Во-первых, в самом деле, нужно жениться. Без всякого хвастовства, объективно — я не такой уж плохой человек. И могу родить и воспитать неплохих детей. Если же я этого не сделаю, легко сообразить, что в окружающей жизни отрицательных детей, а потом и людей — будет больше, и в этом — часть моей вины!
Конечно — любовь…
Но она бесплодна. Я люблю душой, умом понимая, что в любимой моей женщине почти нечего уже любить — как ни грустно…
Во-вторых, устроиться на работу. Если дед и отец бросались в самое пекло, то и мне стыдно уклоняться от трудностей.
Основная проблема нашей отечественной современности — в коррупции, жульничестве, мафиозности, короче говоря, в преступности разного сорта. Вслед за отцом и дедом — что я должен сделать, осознав и увидев трудность, которую хочу преодолеть? Решение напрашивается само собой — или проникнуть в мафию и разлагать ее изнутри, что почти невозможно, не став при этом самому преступником, или проникнуть в милицию, которая, не в обиду никому будь сказано, тоже изрядно обмафиозилась. Проникнуть в милицию — и, наперекор всему, быть милиционером честным, справедливым, настоящим.
Правда, придется для этого слегка покривить душой — то есть ответить на вопросы анкеты,
Итак, начну отвечать на вопросы анкеты по порядку.
1. ВАМ ПОНРАВИЛАСЬ БЫ РАБОТА МЕДСЕСТРЫ.
Видно несомненное намерение составителей анкеты первым же вопросом сбить с толку. Очень уж неожиданно. Почему —
Но, возможно, я заподозрил в составителях анкеты слишком уж заковыристую, так сказать, сложносочиненность ума, — и они простодушно имели в виду только одно: хотелось бы анкетируемому ухаживать за больными? Однако, кто мешал именно так поставить вопрос?
Я, пожалуй, смог бы ухаживать за больными. Но тут вопрос не удовольствия, а долга, слово «нравиться» здесь вряд ли уместно.
Хотя, когда Алексина сломала ногу и два месяца не выходила из дому и я ухаживал за нею, мне именно нравилось, но это особый случай.
Работа же медсестры… Нет, пожалуй я не хотел бы работать медсестрой.
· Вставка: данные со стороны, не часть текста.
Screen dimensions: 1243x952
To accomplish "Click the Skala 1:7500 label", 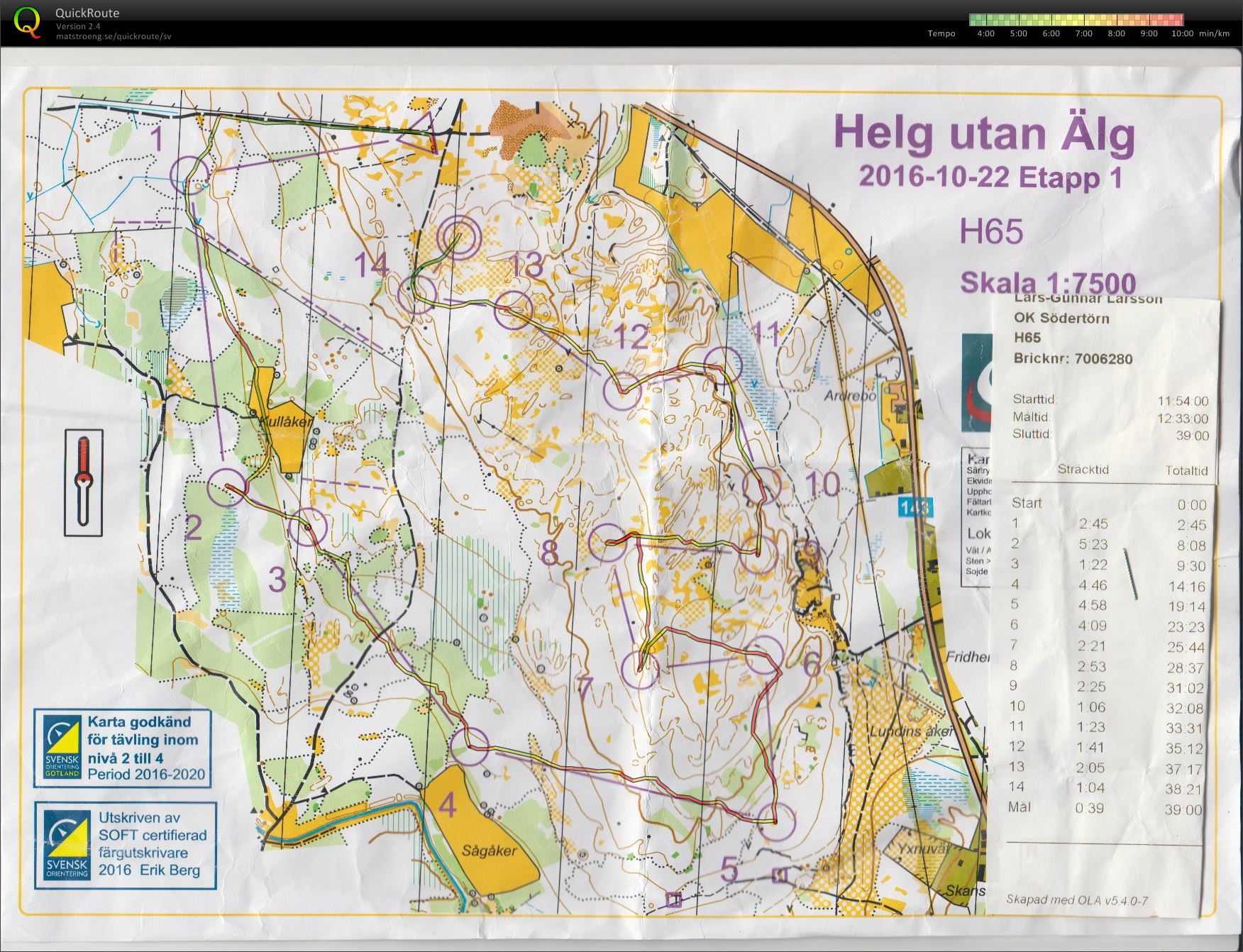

Но насколько повлияет этот ответ на общий результат? Ведь даже при беглом просмотре ясно, что есть вопросы важнейшие и есть второстепенные, проходные. Вряд ли важный вопрос поставят в начале. Поэтому — отвечу-ка я
2. ВЫ НИКОГДА НЕ ВЫХОДИЛИ ИЗ СЕБЯ НАСТОЛЬКО, ЧТОБЫ ЭТО ВАС БЕСПОКОИЛО.
Переведу на русский язык: вы умеете контролировать свои эмоции.
Да, умею. При этом довольно часто чувствую себя воспаленным, возбужденным, вышедшим из себя, если хотите (как правило, посторонние этого не замечают), — но меня это ничуть не беспокоит. С какой стати? Почему меня должно беспокоить то, что я считаю естественным? Есть изречение: мир треснул, и трещина прошла через сердце поэта! Пусть я не поэт стихами и рифмами, но я поэт жизнью. Я считаю, что нормальному человеку в своей оболочке постоянно тесно — ибо движение души центробежно и она желает объять собою весь мир. Это разве не благородный выход из себя?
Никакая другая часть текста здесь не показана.